Desde quando passamos a ensinar para nossas crianças que a vida é uma competição?

fonte: http://morguefile.com/search/morguefile/1/hand%20color/pop

Crianças divididas em grupos faziam um trabalho artístico. Um dos grupos reunidos genuinamente teve uma ideia de pintar as mãos cheias de cores e colocar no cartaz, para expressar a união, a diversidade, o coletivo. Empolgados foram pegar as tintas, quando no caminho perceberam que o grupo ao lado havia tido uma ideia similar e também estavam colorindo suas mãos.

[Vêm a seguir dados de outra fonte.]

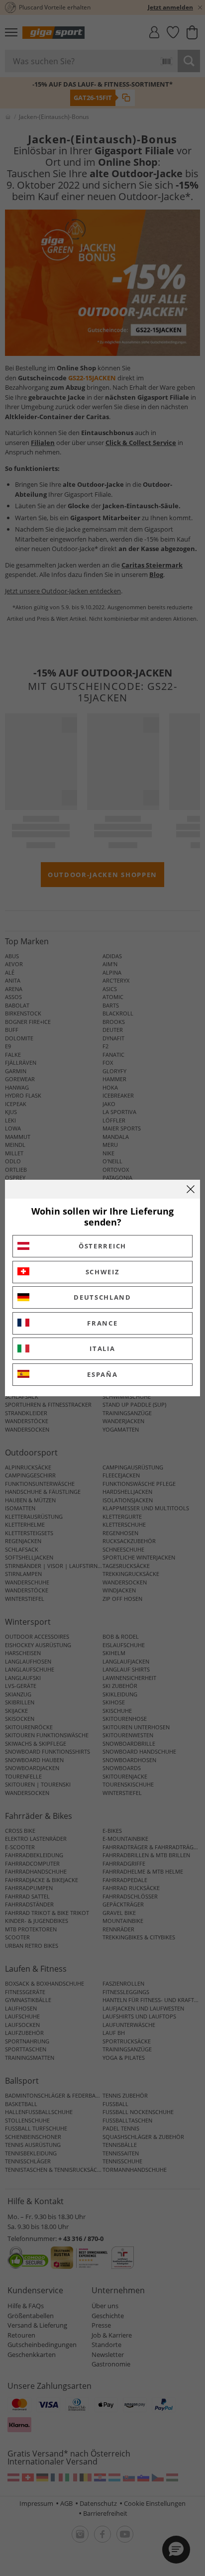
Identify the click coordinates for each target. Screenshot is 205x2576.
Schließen (190, 1189)
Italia (102, 1348)
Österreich (102, 1245)
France (102, 1323)
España (102, 1374)
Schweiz (103, 1271)
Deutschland (102, 1297)
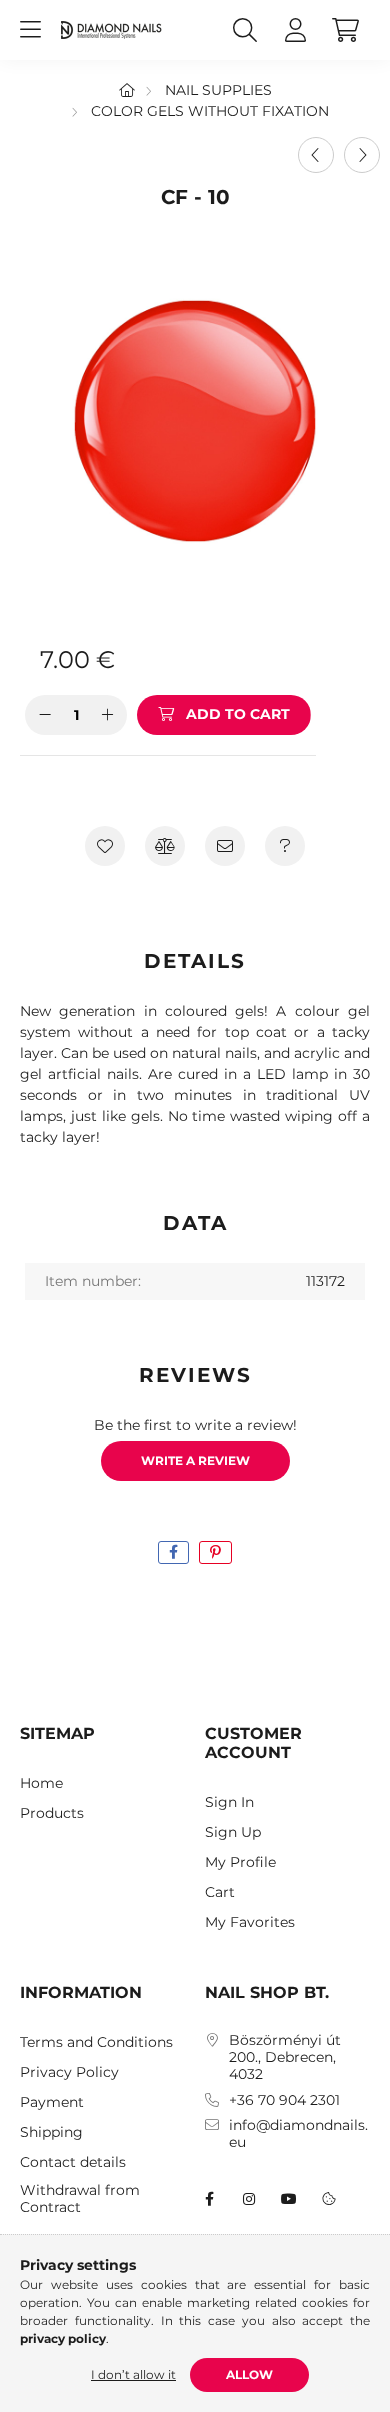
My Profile (240, 1862)
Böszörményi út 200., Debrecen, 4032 (285, 2057)
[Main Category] (127, 90)
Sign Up (233, 1832)
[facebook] (173, 1552)
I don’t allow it (133, 2374)
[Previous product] (316, 155)
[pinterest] (215, 1552)
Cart (220, 1892)
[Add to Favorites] (105, 846)
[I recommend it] (225, 846)
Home (41, 1783)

Os pequenos olhos se arregalaram de desespero: “e agora? o outro grupo teve a mesma ideia primeiro e todo nosso trabalho vai por água abaixo.”. Pintar as mãos já não era tão legal se não fossem os únicos a fazer isso. Os lindos símbolos que seriam representados com as mãos coloridas foram rapidamente esquecidos, e os olhos brilhantes foram substituídos pelas expressões frustradas de derrota. Agora teriam que encontrar outra ideia. Era como se o pioneirismo e a exclusividade de uma expressão fossem condições para sua autenticidade. Era como se a manifestação de nosso ser fosse uma competição.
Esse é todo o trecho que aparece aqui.